● REQUIRED TASKS
1. For the paper on Java program evolution, decide whether each statement agrees with it: (a) the tool that analyzes Java programs is named JEvolve, (b) Section 5 presents results from running the tool on versions of the Java Developers Kit, and (c) Rothermel and Harrold use a program dependence graph. Answer yes or no for each and quote the words that settle it.
2. Reproduce word for word the stretch of the paper on Java program evolution from "1. INTRODUCTION" through "can be automated.".

● GIVEN TEXT
Automatic Analysis of JavaTM Program Evolution
and its Relevance to Regression Testing
 
K.Rangarajan
Man Machine Systems
Email: mms@giasmd01.vsnl.net.in
 
ABSTRACT

All software tend to evolve. Some reasons for evolution are bug fixes, code re-factoring, adding new functionality, and modifying existing functionality. When a Java program evolves from one version to another, typically new classes get added and some of the existing classes get modified or deleted. Understanding how a Java program evolves helps in program maintenance, and more importantly, can help in minimizing class regression testing. This paper presents a language-based approach for analyzing program evolution. It shows how the notion of atomic changes provides a semantically richer vocabulary to characterize a Java program that undergoes changes across versions. Some atomic changes with respect to Java are changing class member order, changing member access level, defining new methods, and method renaming. Examples are presented to demonstrate that classes that evolve by certain permutations of atomic changes might not require any regression testing. A tool called JEvolveTM has been developed to automatically analyze Java programs and to identify those modified classes that require regression testing. Data obtained by analyzing various versions of Java Developers Kit using this tool are presented.

1. INTRODUCTION

All software tend to evolve. In fact, evolution indicates that the software is being actively used! Some reasons for the evolution are

When a program written in an object-oriented language such as Java evolves from one version to another, new classes may be added and existing classes may get modified. Understanding how the code has changed across versions can be useful for at least four reasons: This paper presents a new, language-based approach for characterizing the way a Java program evolves from one version to another. Based on the notion of atomic changes, the approach can be automated.

Section 2 briefly touches upon related research. Section 3 outlines some ways of characterizing an evolving Java program. Section 4 defines the concept of atomic changes and enumerates some of the atomic changes applicable to Java programs. The connection between atomic changes and class retesting is discussed in Section 5. Section 6 briefly describes a tool that automatically analyzes two versions of a Java program to suggest portions that needed to be retested. Summary of results obtained by running the tool on various versions of the Java Developers Kit are presented in Section 7. Finally, Section 8 presents the conclusions.
 
2. RELATED RESEARCH

Kung et al. [3] identify the types of changes that can be made to an OO library and provide a system that captures these and makes inferences about their impact on software maintenance. Hsia et al. [4] address the issue of test case selection for revalidation purposes. Their approach consists in computing the class firewall for a changed class and using that to identify which classes need to be retested when a program evolves. Rothermel and Harrold [5] use a program dependence graph to represent control and data dependencies in an OO program and use this to identify the statements in the modified program that will produce different test results. None of these approaches is language specific and hence does not take advantage of certain properties that can further reduce regression test effort. Our approach brings into play peculiarities of specific OO languages (we have considered in our research C++ and Java) and uses that knowledge to minimize regression testing. Whitmire [6] describes a small number of atomic operations characterizing design changes. The changes we have proposed are more fine-grained than his and occur at the programming level. Palay [7] describes a C++ system that understands certain compatible changes to an evolving class in order to minimize recompilation.

● DATA LINES
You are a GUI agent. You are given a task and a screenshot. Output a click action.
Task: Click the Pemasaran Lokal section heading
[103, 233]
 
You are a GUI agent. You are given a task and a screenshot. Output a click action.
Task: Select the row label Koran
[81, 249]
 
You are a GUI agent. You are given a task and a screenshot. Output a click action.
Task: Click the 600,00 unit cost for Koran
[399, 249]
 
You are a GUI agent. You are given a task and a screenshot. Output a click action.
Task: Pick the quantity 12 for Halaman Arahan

---

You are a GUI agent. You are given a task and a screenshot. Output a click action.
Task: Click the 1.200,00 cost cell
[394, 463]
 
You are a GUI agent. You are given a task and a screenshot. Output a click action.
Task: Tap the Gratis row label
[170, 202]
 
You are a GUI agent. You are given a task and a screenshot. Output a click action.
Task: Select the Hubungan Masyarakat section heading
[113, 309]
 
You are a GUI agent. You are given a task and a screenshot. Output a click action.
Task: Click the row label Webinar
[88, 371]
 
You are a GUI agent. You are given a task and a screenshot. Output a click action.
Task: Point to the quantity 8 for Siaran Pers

● THE RESPONSES
1.
(a) Yes: "A tool called JEvolveTM has been developed to automatically analyze Java programs"
(b) No: "Summary of results obtained by running the tool on various versions of the Java Developers Kit are presented in Section 7."
(c) Yes: "Rothermel and Harrold [5] use a program dependence graph to represent control and data dependencies in an OO program"

2.
1. INTRODUCTION

All software tend to evolve. In fact, evolution indicates that the software is being actively used! Some reasons for the evolution are

When a program written in an object-oriented language such as Java evolves from one version to another, new classes may be added and existing classes may get modified. Understanding how the code has changed across versions can be useful for at least four reasons: This paper presents a new, language-based approach for characterizing the way a Java program evolves from one version to another. Based on the notion of atomic changes, the approach can be automated.